Das Verratene Meer di Hans Werner Henze è stato uno dei titoli che l’Opera di Vienna ha proposto in streaming lo scorso inverno, durante la fase più acuta della pandemia: la spettrale sala priva di pubblico aveva forse attutito l’intensità crudele e elettrizzante dell’opera. Ora il pubblico è tornato nei teatri viennesi e in tre sere fra il 21 e il 23 settembre ci si poteva immergere in un tour de force inebriante: prima lo splendido allestimento di Rappresentazione di anima et di corpo di Emilio de’ Cavalieri curato da Robert Carsen al Theater an der Wien, protagonisti Il giardino armonico, l’Arnold Schoenberg Chor e un eccellente cast guidato da Giovanni Antonini, seguito nella stessa sala dal vortice virtuosistico della Concordia de’ pianeti di Caldara, cantata d’occasione riesumata in concerto da Andrea Marcon, ottimi cantanti e l’Ensemble la Cetra; infine Das Verratene Meer ( Lo sdegno del mare), libretto di Hans-Ulrich Treichel tratto dal romanzo Gogo No Eiko – Il sapore della gloria di Yukio Mishima, proposto allo Staatsoper nella versione tedesca della creazione berlinese del 1990, integrata con elementi della revisione in lingua giapponese del 2003, allestita nel 2010 al Festival di Spoleto.
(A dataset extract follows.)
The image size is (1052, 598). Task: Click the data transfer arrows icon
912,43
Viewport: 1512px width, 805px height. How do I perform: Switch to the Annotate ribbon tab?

La vicenda origina dal morboso rapporto fra una vedova e il figlio adolescente e dal viluppo di gelosia, odio, attrazione e repulsione generato in quest’ultimo dall’amore fra la madre Fusako, soprano, e l’ufficiale di marina Ryuji, basso.

NOBURU, IL FIGLIO, è anche fortemente influenzato da un gruppo di coetanei, per guadagnare il rispetto dei quali si spinge a elaborare e mettere in atto un piano per assassinare il marinaio e distruggere così la felicità della madre. La regia di Jossi Wieler e Sergio Morabito segue con tempi perfetti lo sviluppo drammaturgico-musicale, raggelando il clima torbido della storia negli eleganti volumi di cemento ideati da Anna Viebrock, una visione della Yokoama degli anni ’60 che si ricompone continuamente evocando ora la casa di Fusako e la camera da cui Noburu spia il corpo della madre, ora il porto, il parco, l’ elegante boutique di Fusaki, la nave militare, fino a un dock semibuio, il teatro del delitto.

IL RUOLO predominante dell’orchestra era esaltato da Simone Young, che dal podio governava con energia il gioco di assemblaggi fra i differenti impasti timbrici, calibrati sapientemente per corrispondere alle emozioni contrastanti dei personaggi. Cadenzata da brevi intermezzi orchestrali, l’azione procede con ritmo spedito fra improvvisi scarti, da sonorità raccolte a espansioni liriche fino a incontenibili esplosioni magmatiche. Svettante il soprano Vera-Lotte Boeker che dipanava magnificamente anche le aspre colorature finali composte per la versione giapponese, mentre il baritono Bo Skovhus tratteggiava un Ryuij ruvido e nostalgico. Formidabile la caratterizzazione di Noburu del tenore Josh Lovell, come ottimo per canto e recitazione il quartetto degli amici, il controtenore Kangmin Justin Kim, i baritoni Erik van Heyningen, Stefan Astkahov e Martin Hässler. Sala non esaurita ma pubblico entusiasta.